Por Oscar Diaz Salazar
Yo sé bien que estoy afuera
Pero el día en que yo me muera
Sé que tendrás que llorar
Llorar y llorar.
Una historia en cuatro minutos, una lección breve, profunda y musicalizada de la condición humana, así percibo las canciones de Vicente Fernández.
Por mi Madre, a muy temprana edad, ya huérfano, supe que a mí Papá le gustaba cantar «El Rey», que es una de las canciones con las que más se identifica al que por muchos años fue el mero rey de los palenques.
«Es cierto Maestra, en los retoños de los magueyes aparecen las marcas que hacen los enamorados, en las pencas que el tiempo marchita o que la gente arranca», eso le decía a mi Madre, la señora que le (nos) ayudaba con las tareas domésticas y el cuidado de cuatro chamacos, asegurando que era totalmente cierto lo que nos cantaba Chente Fernández en La Ley del Monte.
Por el charro de Huentitan rematando la canción con la frase «Viva Cristo Rey… y fuego», supe por primera vez de los cristeros, de esa revuelta cívico religiosa escenificada en el Bajío, de la que hay muy poca literatura.
Por Vicente Fernández supe de la división de la sociedad mexicana en pobres y ricos, y de las dificultades para establecer una relación amorosa (y de cualquier tipo) entre pobres y ricos.
Escuchar que «por fin ya se casó la Lupe» me permitió entender el machismo de nuestra sociedad, con más claridad que las disertaciones de académicos y/o feministas.
El fenómeno de las migraciones del campo a la ciudad, del abandono de las poblaciones rurales, dejó de ser un asunto abstracto, neutro, lógico y objetivo, cuando escuché a Vicente Fernández cantar: «allá atrás de la montaña, donde temprano se oculta el sol, quedó mi ranchito triste y abandonada ya mi labor»… El sentimiento con el que cantaba esta y todas sus canciones, lograron transmitir la dimensión humana que tiene este constante flujo migratorio.
Aunque utilizó un tono festivo al decirnos cantando que la migra le hizo los mandados, en esa canción dedicada a quienes emigran en busca del «sueño americano», no deja de compartirnos también las enormes dificultades que deben afrontar los compatriotas que intentan muchas veces ingresar a lis Estados Unidos.
Supe de su condición de ídolo popular y del afecto que le dispensaba el pueblo, en una de las tantas ocasiones en que prematuramente corrió el rumor (falso) de que había muerto. Hace más de cuarenta años, el teléfono fijo (no había de otros) de la casa familiar, sonó repetidamente para ver si la «muchacha» que ayudaba (más bien se hacía cargo) con las tareas domésticas, sabia si era cierta la noticia del fallecimiento del ídolo que cantaba y vestía de charro. El tono de preocupación en el que se desarrollaron esas lejanas – en el tiempo- conversaciones telefónicas, le daban un toque de sentimiento y angustia personal a la noticia.

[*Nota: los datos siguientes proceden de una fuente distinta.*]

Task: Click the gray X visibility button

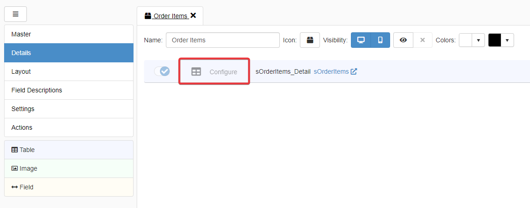Action: pos(422,40)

En algún momento que no puedo precisar, Vicente Fernández fue aceptado, adoptado y escuchado por segmentos de la sociedad con más poder adquisitivo. El pueblo, el sabio pueblo, lo aceptó desde el principio, pues desde el principio le cantó al pueblo, le cantó al amor, le cantó a los pobres, a los enamorados, a la mujer, a los caballos, a los gallos, a los migrantes, a la vida, a los tahures, a los palenques, a las «malas» mujeres, a los hombres valientes, a las buenas mujeres, a las carreras de caballos, a la vida del campo.
Yo escuché, le tome el gusto y aprendí las canciones de Vicente Fernandez, por mi amigo Samuel Diaz, fallecido a muy temprana edad. En su carro en el que muchas veces paseamos, en su casa donde siempre recibí el afecto de su familia y en el rancho de su padre, en todos esos sitios escuchamos y cantamos las canciones de don Vicente Fernández.